Moving on from data to results: "AVMs tend to be more conservative in their value estimates relative to appraisals," according to Dr. Michael Sklarz, Chief Valuation Officer of Fidelity National Financial. "Further, good AVMs will automatically time-adjust the sales comparables which are used in the valuations. These adjustments will reflect both rising and declining price trends in the surrounding market."

Dr. Sklarz's remarks prove that concerns over AVM market trending are valid. Especially at market peaks or valleys, when AVM data is behind by 60 to 90 days versus what the appraiser sees now, the "time adjustments" used by AVMs go in the wrong direction. The price trend can't be valued by the model until after the 60 to 90 day data collection time period has passed, and that meanwhile it will be way off course. In other words, no AVM can "see over the hill"; it can only adjust relatively linearly with respect to data it's already seen.
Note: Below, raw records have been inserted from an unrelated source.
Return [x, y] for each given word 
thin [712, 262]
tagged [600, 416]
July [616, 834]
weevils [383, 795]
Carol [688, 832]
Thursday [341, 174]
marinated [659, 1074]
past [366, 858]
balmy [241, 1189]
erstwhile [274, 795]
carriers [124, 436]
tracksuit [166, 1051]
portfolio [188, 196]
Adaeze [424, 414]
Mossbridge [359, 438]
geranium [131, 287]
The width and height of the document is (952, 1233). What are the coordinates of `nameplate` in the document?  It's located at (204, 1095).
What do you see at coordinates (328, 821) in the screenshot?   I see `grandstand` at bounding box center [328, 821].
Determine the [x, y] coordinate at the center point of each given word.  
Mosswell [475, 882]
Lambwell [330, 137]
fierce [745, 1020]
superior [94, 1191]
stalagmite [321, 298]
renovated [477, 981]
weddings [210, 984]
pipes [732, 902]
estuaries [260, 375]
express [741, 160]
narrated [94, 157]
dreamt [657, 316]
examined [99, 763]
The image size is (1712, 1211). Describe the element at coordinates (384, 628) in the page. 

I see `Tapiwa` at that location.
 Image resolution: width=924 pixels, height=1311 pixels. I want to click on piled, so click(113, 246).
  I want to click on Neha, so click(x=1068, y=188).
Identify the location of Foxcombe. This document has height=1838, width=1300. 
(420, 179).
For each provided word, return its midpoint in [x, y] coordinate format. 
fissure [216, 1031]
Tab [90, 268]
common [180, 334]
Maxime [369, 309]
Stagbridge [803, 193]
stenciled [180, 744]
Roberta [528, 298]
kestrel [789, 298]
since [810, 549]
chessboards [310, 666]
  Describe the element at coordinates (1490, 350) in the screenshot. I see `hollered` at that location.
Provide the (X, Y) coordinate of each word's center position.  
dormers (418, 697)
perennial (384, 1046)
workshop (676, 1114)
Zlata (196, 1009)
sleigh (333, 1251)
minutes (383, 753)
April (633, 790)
REIPA cites a recent (February '04) research report published by the October Research Corporation that suggests that appraisers are under substantial "transactional pressures" to over state the value of a given property. "The survey reports percentages by which the pressured appraisers inflated the values and the results are alarming. Fifty-one percent of the time appraisers were asked to inflate value by up to 10 percent. Another 41 percent of the time appraisers were asked to inflate by 11 to 20 percent of the value. Eight percent of the time they were pushed for valuations exceeding 20 percent of true value. The report shows that one-third of appraisers say they fear losing business if they do not comply with these requests."

It is elementary that no appraiser knows by how much he or she has been asked to overstate value until and unless an objective, USPAP-compliant appraisal is performed. The statistics above, then, if at all reliable, all originate from appraisers who have inflated values. So REIPA appears to be relying on the testimony of number hitters to prove that there is a lot of number hitting going on. (We also suspect the percentage of all appraisers who think they'll lose business from someone who wants them to hit a number if they don't play ball is closer to 100 percent.) "The study concludes, 'Everybody does it some of the time,'" REIPA said. We disagree, and suspect you do, too.

Citing lender pressure as a reason to choose one valuation method over another simply avoids the real problem – the predatory and unethical lender pressure in the first place. Appraisers and AVMs are just tools. Those who misuse the tools in order to mislead homeowners or MBS investors are to blame, not the tools themselves. Enforce those laws, and enact new ones, and the debate over what tool to use will be moot, or will center on the actual accuracy of the tool – not whether it's more or less likely to be abused by lenders.